デプロイ中にphp artisan downコマンドを使用する場合、Composerの依存関係やその他のインフラストラクチャコンポーネントが更新されている間にユーザーがアプリケーションにアクセスすると、エラーが発生することがあります。これは、アプリケーションがメンテナンスモードであることを判断し、テンプレートエンジンを使用してメンテナンスモードビューをレンダリングするために、Laravelフレームワークの大部分を起動する必要があるために発生します。

このため、Laravelでは、リクエストサイクルの開始時に返されるメンテナンスモードビューを事前レンダリングできます。このビューは、アプリケーションの依存関係が読み込まれる前にレンダリングされます。downコマンドのrenderオプションを使用して、選択したテンプレートを事前にレンダリングできます。

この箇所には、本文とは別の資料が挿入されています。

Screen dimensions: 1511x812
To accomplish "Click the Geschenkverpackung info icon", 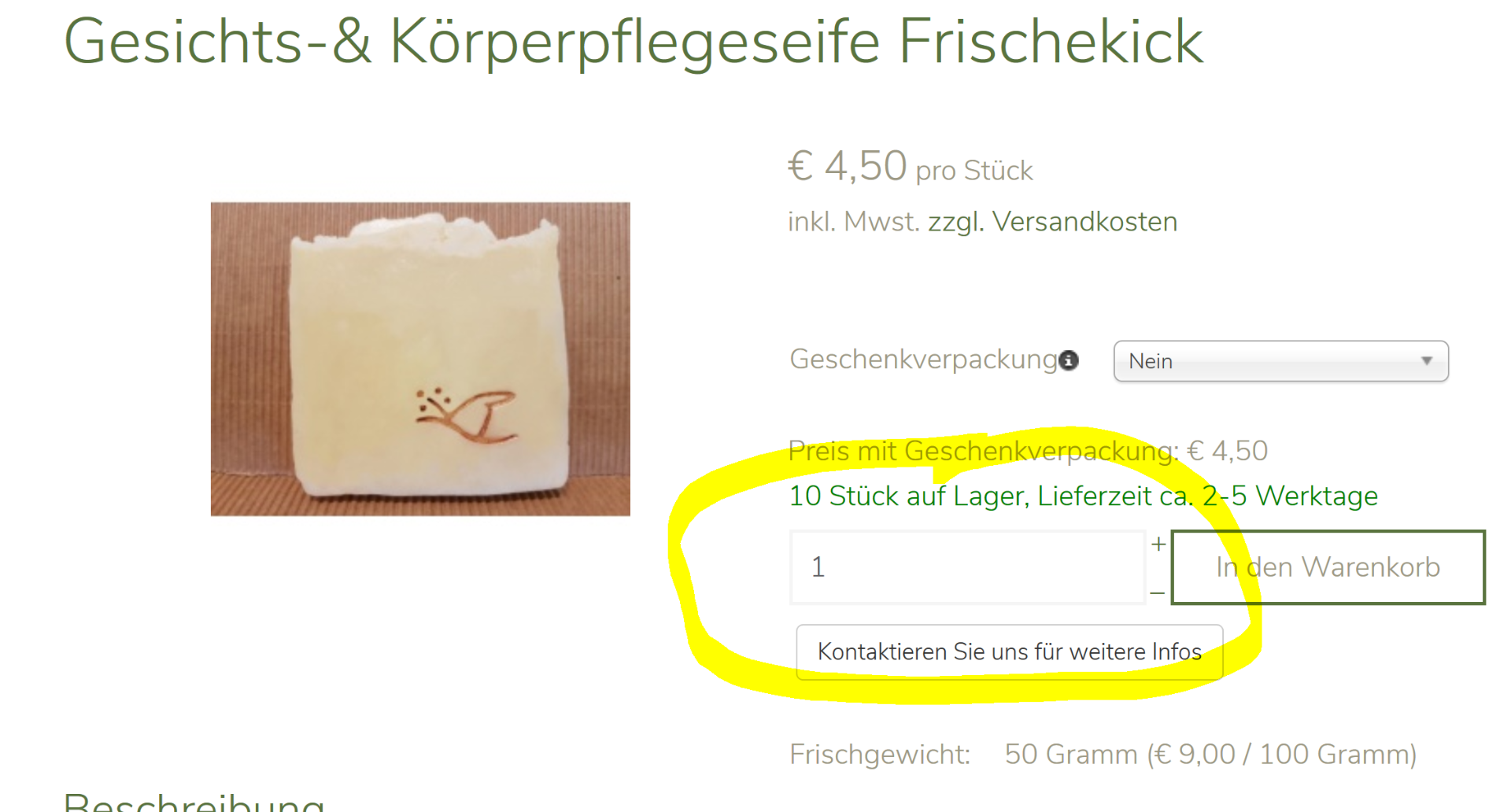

php artisan down --render="errors::503"

メンテナンスモードのリクエストのリダイレクト

メンテナンスモード中、LaravelはユーザーがアクセスしようとするすべてのアプリケーションURLに対してメンテナンスモードビューを表示します。必要に応じて、すべてのリクエストを特定のURLにリダイレクトするようにLaravelに指示できます。これは、redirectオプションを使用して実行できます。たとえば、すべてのリクエストを/ URIにリダイレクトすることができます。

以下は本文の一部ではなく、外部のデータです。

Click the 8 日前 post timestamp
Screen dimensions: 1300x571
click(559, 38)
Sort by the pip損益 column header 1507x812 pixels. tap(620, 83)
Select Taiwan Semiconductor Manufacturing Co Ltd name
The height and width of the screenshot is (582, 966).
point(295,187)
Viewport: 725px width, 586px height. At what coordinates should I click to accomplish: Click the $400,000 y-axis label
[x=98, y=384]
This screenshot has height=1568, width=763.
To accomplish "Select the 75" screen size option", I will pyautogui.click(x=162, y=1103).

php artisan down --redirect=/

メンテナンスモードの無効化

メンテナンスモードを無効にするには、upコマンドを使用します。

php artisan up
lightbulb

resources/views/errors/503.blade.phpに独自のテンプレートを定義することで、デフォルトのメンテナンスモードテンプレートをカスタマイズできます。

メンテナンスモードとキュー

アプリケーションがメンテナンスモードの場合、キューに入ったジョブは処理されません。ジョブは、アプリケーションがメンテナンスモードから解除されると、通常どおり処理され続けます。

メンテナンスモードの代替手段

メンテナンスモードではアプリケーションが数秒間停止する必要があるため、Laravel VaporEnvoyerのような代替手段を検討して、Laravelでダウンタイムゼロのデプロイを実現してください。